We have two motto’s toward investments to maintain a discipline:
1) "Defense is the best offense"
2) "it's either a heck yes or it's a heck no"
With over 14,000 publicly traded companies and the availability of private investing, there are so many directions for individuals to invest capital. Compound that with superficial excitement created through social media, CBNC, and other outlets, it is very easy to get caught up in an industry's hype (i.e. 3D printing, cannabis, crypto, autonomous driving, virtual reality).
Let's look at a controversial segment today, the cannabis (marijuana) industry.
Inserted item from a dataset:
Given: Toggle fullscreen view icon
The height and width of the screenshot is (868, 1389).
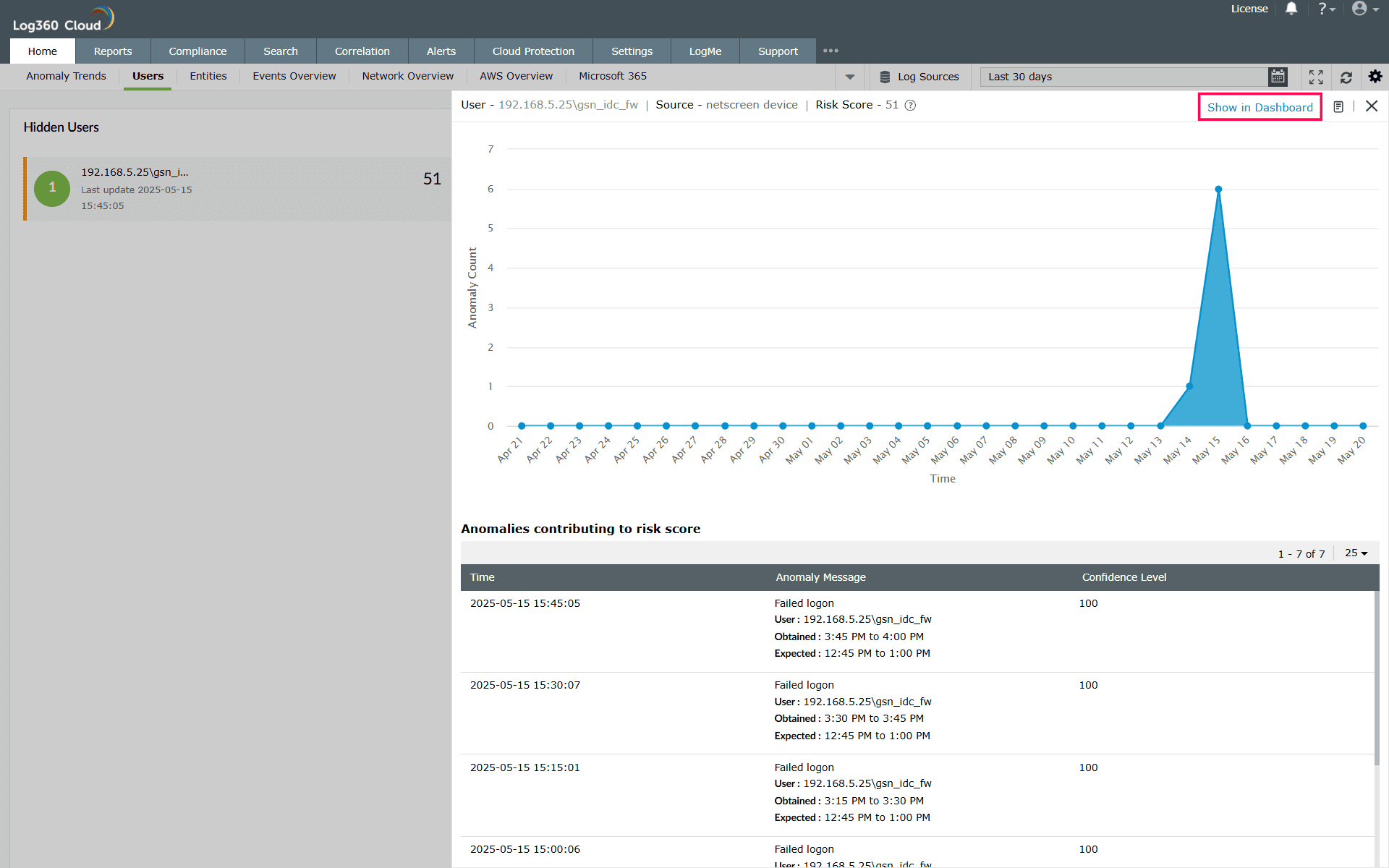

The cannabis industry is generating a ton of hype due to the eventual legalization across the country. Forbes published an article projecting the industry sales to hit $57B within the next 10 years. I must admit, those are very large numbers and something to get excited about. Nevertheless, we have seen this story before in other industries and specifically other segments of commodities. As the cannabis industry develops and regulations weaken, competition will become fierce, eventually cutting into margins across the industry. For example, Bunge LTD is a publicly traded global agricultural business with over $43 billion in revenue with a focus on grains, sugar, and oil seeds. Bunge has over 60,000 farms, controls its operations horizontally, and has great scale for defending competition. However, even with this level of economic scale, Bunge has averaged less than 2% profit margins since 2000. Therefore in a commoditized industry such as cannabis, for investment purposes it is important to find the areas which have the highest barriers of entry and say no to everything else.
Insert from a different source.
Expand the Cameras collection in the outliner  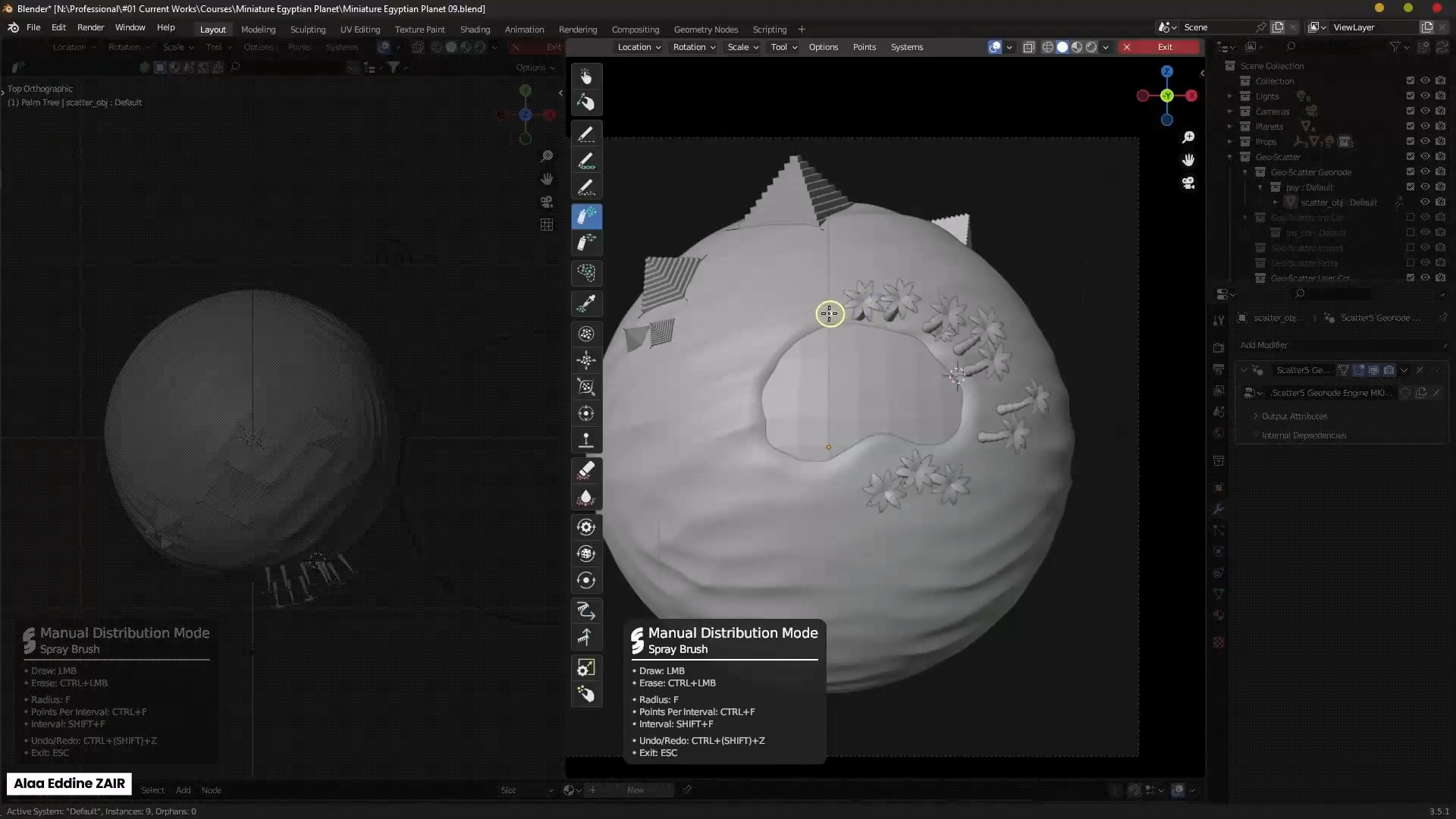(x=1230, y=111)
Here's another example for you. Uber (which is private) has taken the globe by storm and now sports a valuation of $49 billion based on its latest funding round. This is down from its peak valuation, which was closer to $80B a year ago. Here's what I said a year ago,
"The initial growth and the visibility by consumers has created what I would consider a bubble-like valuation. Here's why... Uber generates roughly $4 billion in annual revenue. So already a new investor would need to pay 17.2 times sales. On the bottom line, Uber generates a whopping negative (yes negative) $2.4 billion. This lack of profitability has much to do with increased global competition, low barriers of entry, and a reduction of transportation regulations. So, Uber it’s a “heck no” as an investment opportunity at this valuation, despite all the hype. "
At Avory we take a concentrated approach to investing and seek out only those businesses in which we believe can generate sustainable growth and maintain margins for years to come. This discipline means saying “heck no” to most investment opportunities that cross our desk, and “heck yes” to only the very best.
Have a good one!
Sean D. Emory
Avory & Co. Founder & Chief Investment Officer
Disclaimer: This is not a recommendation for purchase or sale of any securities.